KBR, Jakarta- Sebagian kelompok masyarakat mengeluhkan sulitnya mengakses naskah Rancangan Undang-Undang Kitab Hukum Pidana (RUU KUHP). Salah satunya Direktur Eksekutif Pusat Studi Hukum dan Kebijakan (PSHK) Gita Putri Damayana.
Padahal menurutnya, perlu ada tahapan partisipasi masyarakat, dengan cara memberi kesempatan publik mengakses naskah RUU KUHP tersebut. Ia juga mempertanyakan sosialisasi yang dilakukan oleh pemerintah terkait RUU KUHP.
"Bagaimana kita mau berpartisipasi kalau misalnya perubahan naskahnya. Naskahnya RKUHP yang katanya ada itu tidak terbuka oleh publik. Sependek pengetahuan saya naskah resmi RKUHP masih versi tahun 2019. Sekarang dalam diskusi-diskusi publik RKUHP disebutkan bahwa sudah ada perubahan pasal-pasal dalam RUU tersebut. Kalau ada perubahan lalu bagaimana publik bisa mengaksesnya," kata Gita saat diskusi daring, Kamis (6/5/21).

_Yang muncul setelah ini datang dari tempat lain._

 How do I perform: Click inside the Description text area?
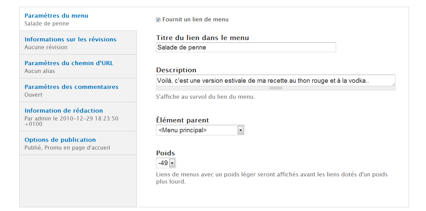pyautogui.click(x=275, y=81)
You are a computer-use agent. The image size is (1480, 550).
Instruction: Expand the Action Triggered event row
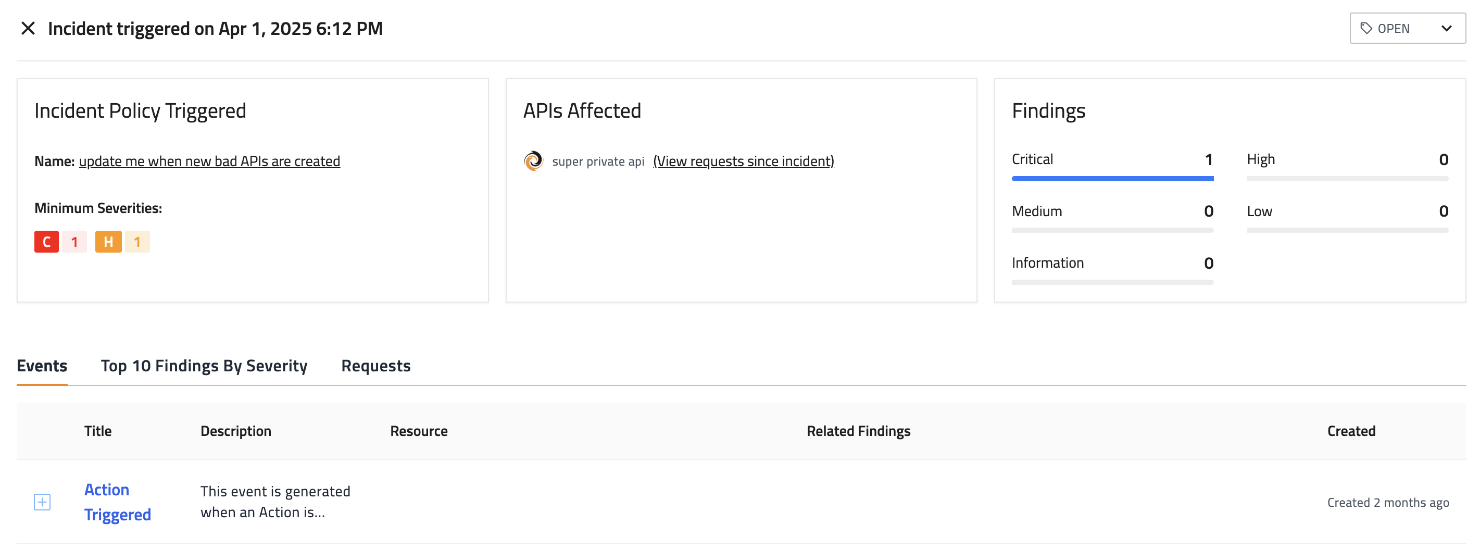42,502
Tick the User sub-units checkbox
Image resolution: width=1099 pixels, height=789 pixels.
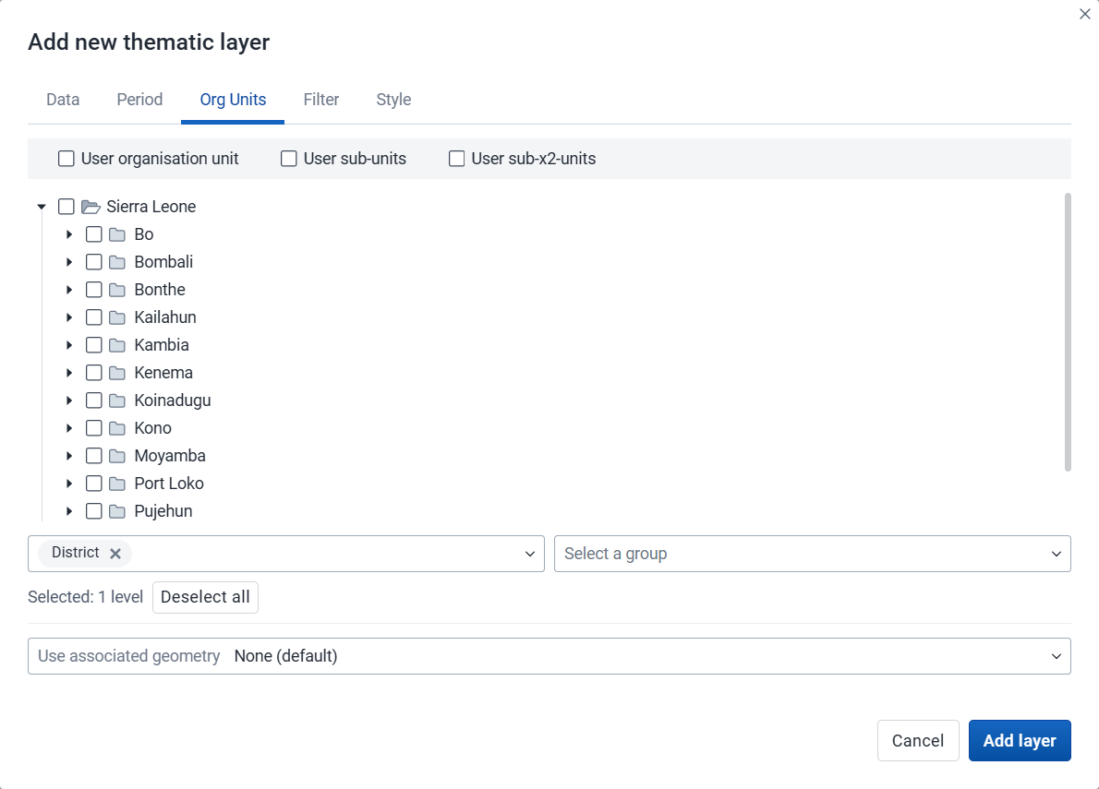coord(289,159)
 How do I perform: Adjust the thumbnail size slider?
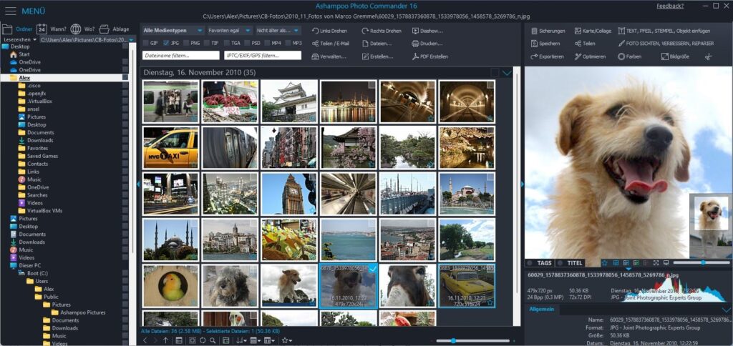455,340
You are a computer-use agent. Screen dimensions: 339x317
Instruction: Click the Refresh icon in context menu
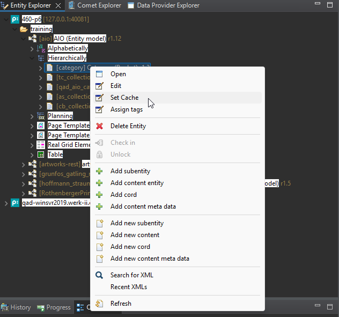pos(99,304)
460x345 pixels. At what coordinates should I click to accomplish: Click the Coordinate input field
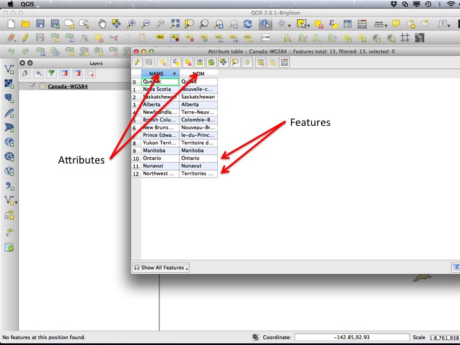pos(352,337)
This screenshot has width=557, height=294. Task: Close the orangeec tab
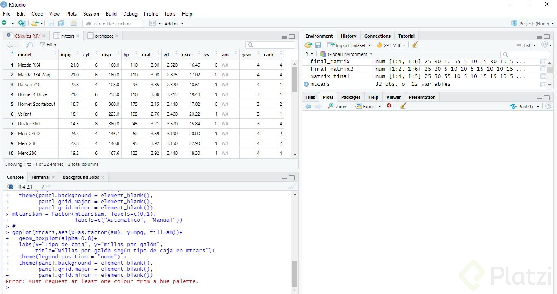tap(117, 36)
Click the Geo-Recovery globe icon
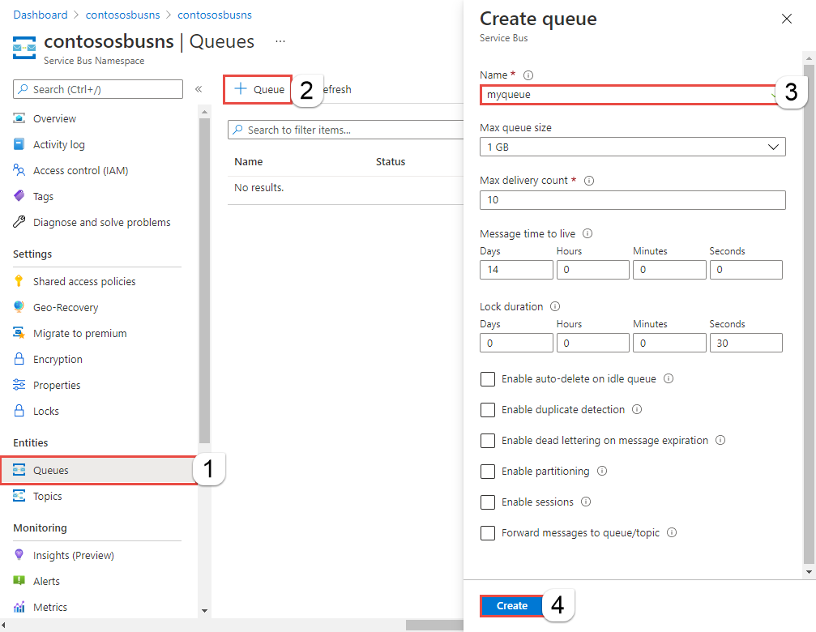The height and width of the screenshot is (632, 816). click(19, 307)
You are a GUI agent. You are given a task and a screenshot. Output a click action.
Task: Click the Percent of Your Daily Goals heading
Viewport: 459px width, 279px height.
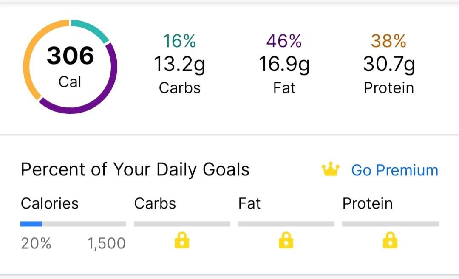point(135,169)
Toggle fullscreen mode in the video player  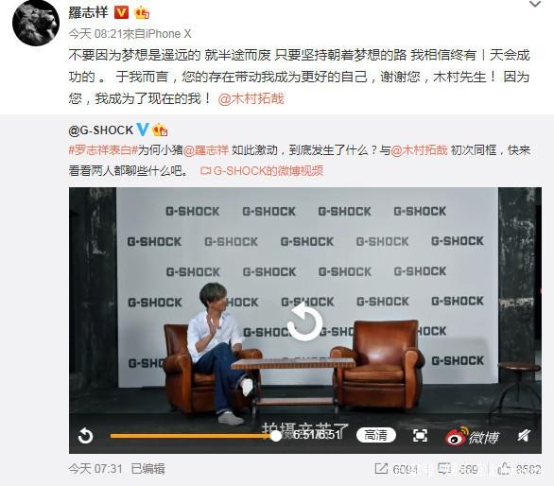click(420, 436)
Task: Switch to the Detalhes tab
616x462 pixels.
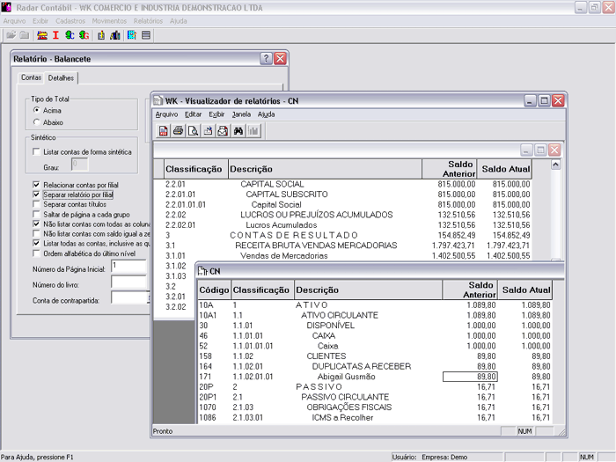Action: 61,78
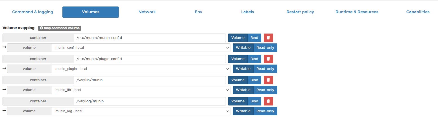The image size is (438, 119).
Task: Set munin_conf volume to Read-only
Action: 265,48
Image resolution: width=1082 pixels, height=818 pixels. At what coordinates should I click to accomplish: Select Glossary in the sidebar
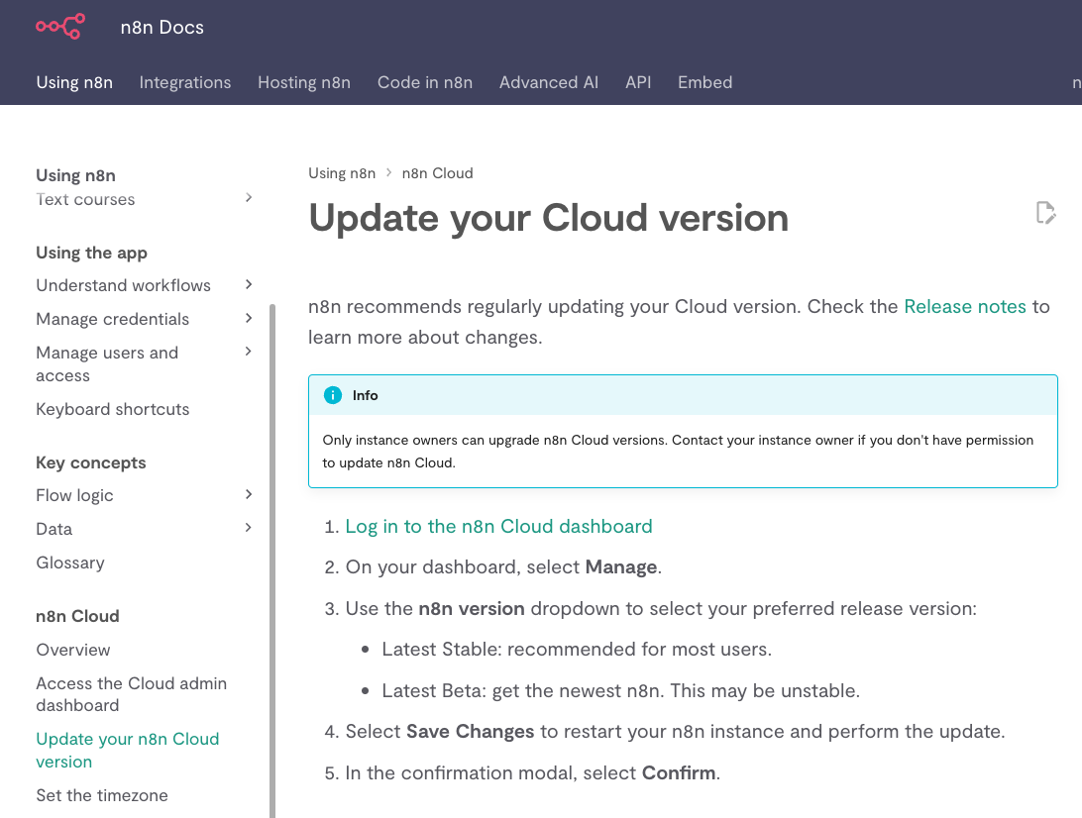(70, 562)
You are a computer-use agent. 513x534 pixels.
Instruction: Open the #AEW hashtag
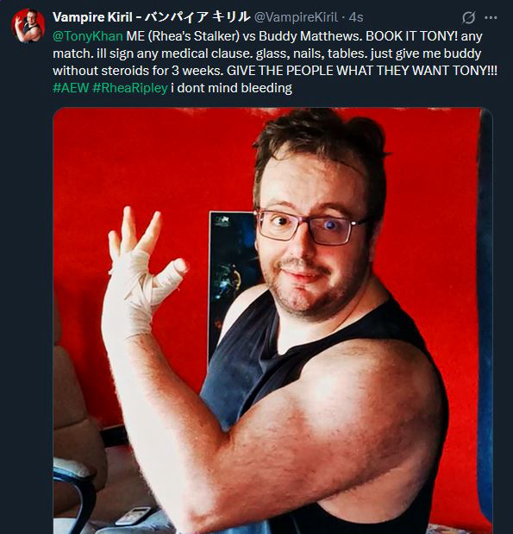tap(71, 88)
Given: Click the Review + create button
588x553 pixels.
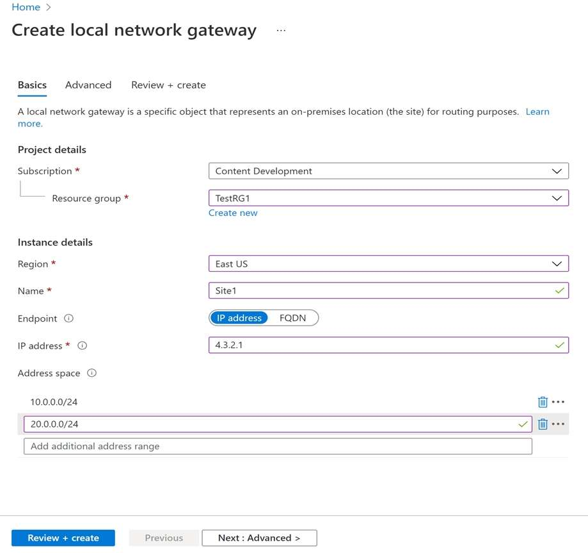Looking at the screenshot, I should pos(63,538).
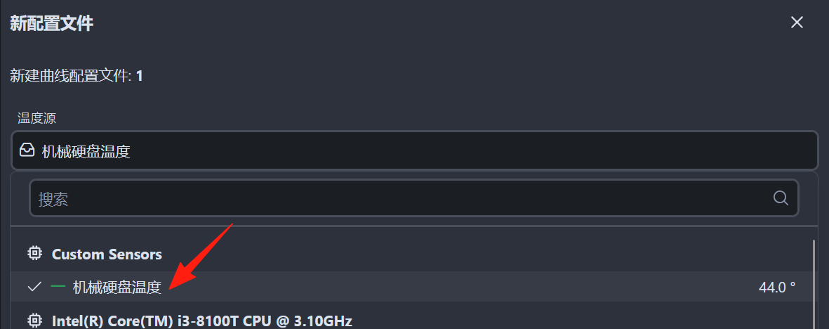Screen dimensions: 829x329
Task: Click the magnifier search icon
Action: point(781,198)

Ia menyebut kesulitan akses tak hanya terjadi kali ini saja, namun juga pada tahun lalu saat publik mencoba mengakses naskah Undang-Undang Omnibus Law. Kata dia, sosialisasi mestinya juga mengedepankan unsur keterwakilan. Karena itu, ia meminta masyarakat rentan seperti penyandang disabilitas juga dilibatkan dan dimudahkan dalam mengakses perkembangan RUU KUHP.
Sebelumnya, RUU KUHP disorot sebagian besar masyarakat karena terdapat sejumlah pasal yang kontroversial. Salah satunya pasal tentang hukum yang hidup di masyarakat atau living law. Hukum ini sering disebut dengan hukum adat atau hukum tidak tertulis. Pasal ini dinilai dapat memicu munculnya peraturan daerah diskriminatif.